Testo mostrato:

L’Isis progetta vetture con guida autonoma per attentati?

L’allarme lanciato da Jamie Shea, vicesegretario generale della NATO

L'Isis progetta vetture con guida autonoma per attentati?

di Giuseppe Catino

06 maggio 2016

L’allarme lanciato da Jamie Shea, vicesegretario generale della NATO

L’allarme è stato lanciato da Jamie Shea, il vicesegratario generale della Nato. Anche l’Isis starebbe progettando le vetture con guida autonoma. Non per migliorare la sicurezza stradale, ma per portare a segno una nuova tipologia di sanguinosi attentati.

Non più attacchi suicidi, ma utilizzo di tecnologia sofistica. Punta a questo il Daesh, secondo Jamie Shea.

Compiti da svolgere:
a) Riassumi in due frasi l'articolo sull'Isis e le auto a guida autonoma.
b) Riprendi l'articolo sull'Isis e le auto a guida autonoma partendo dopo la sua ultima frase.
I dati riportati non servono.

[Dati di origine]
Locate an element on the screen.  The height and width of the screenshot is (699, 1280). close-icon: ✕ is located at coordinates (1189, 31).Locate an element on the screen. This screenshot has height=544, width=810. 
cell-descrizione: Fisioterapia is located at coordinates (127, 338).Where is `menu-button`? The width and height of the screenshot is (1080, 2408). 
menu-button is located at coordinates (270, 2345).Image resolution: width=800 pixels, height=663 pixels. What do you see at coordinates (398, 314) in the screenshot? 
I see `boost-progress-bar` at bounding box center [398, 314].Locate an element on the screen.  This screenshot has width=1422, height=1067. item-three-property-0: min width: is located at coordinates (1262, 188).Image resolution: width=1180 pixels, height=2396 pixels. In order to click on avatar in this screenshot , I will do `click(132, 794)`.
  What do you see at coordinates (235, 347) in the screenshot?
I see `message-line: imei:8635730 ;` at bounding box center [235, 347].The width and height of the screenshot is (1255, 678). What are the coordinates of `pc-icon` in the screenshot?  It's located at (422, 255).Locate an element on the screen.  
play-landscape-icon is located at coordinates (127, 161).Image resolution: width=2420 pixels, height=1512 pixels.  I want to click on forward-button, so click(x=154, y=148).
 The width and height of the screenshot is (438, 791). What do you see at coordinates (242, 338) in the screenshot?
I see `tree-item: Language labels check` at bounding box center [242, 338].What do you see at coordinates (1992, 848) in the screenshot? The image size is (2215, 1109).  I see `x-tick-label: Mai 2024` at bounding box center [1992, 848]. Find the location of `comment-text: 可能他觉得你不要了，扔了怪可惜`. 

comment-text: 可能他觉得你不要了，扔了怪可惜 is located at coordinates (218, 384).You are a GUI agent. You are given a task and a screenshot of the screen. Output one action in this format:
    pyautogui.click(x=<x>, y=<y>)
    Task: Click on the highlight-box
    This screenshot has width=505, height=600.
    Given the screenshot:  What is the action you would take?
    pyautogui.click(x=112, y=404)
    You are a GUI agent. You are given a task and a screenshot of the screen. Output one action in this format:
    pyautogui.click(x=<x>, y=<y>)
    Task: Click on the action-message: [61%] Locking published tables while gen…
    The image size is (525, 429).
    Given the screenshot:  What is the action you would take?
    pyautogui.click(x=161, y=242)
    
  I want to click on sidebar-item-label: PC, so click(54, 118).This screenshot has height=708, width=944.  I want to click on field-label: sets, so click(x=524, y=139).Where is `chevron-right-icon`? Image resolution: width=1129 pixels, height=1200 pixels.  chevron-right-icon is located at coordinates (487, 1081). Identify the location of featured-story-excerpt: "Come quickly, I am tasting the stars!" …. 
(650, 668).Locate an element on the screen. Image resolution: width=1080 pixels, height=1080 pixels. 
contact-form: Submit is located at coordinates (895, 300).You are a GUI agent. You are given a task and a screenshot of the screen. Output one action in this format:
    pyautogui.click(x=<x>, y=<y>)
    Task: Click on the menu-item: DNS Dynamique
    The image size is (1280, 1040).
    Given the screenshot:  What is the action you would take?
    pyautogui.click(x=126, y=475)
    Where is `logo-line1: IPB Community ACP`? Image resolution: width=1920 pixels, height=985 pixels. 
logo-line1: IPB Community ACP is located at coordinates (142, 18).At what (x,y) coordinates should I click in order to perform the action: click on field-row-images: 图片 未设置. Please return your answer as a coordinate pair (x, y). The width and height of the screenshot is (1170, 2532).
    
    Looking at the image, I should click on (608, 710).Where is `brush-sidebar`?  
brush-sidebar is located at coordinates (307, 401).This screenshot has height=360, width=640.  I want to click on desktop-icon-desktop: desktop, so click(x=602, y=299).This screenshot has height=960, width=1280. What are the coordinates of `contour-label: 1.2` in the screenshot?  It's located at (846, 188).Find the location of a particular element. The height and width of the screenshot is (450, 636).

Risposte in ordine:
a) Secondo Jamie Shea, vicesegretario generale della NATO, anche l'Isis starebbe progettando vetture a guida autonoma, non per migliorare la sicurezza stradale ma per compiere un nuovo tipo di attentati sanguinosi. Il Daesh punterebbe così a sostituire gli attacchi suicidi con l'uso di tecnologia sofisticata.

b)
“Ultimamente ci stiamo concentrando su Raqqa, una delle roccaforti dello Stato Islamico. Qui ha le sue fabbriche di bombe, ma ci potrebbe essere ben altro. Abbiamo la sensazione che non sia solo Google a progettare auto a guida autonoma”.

Dietro la nuova tecnologia, pronta a rivoluzionare il mondo dei motori, ci potrebbe essere anche il rischio di un suo uso distorto? Un dubbio che a seguito dell’allarme Nato  sta generando nuovi ed inquietanti interrogativi.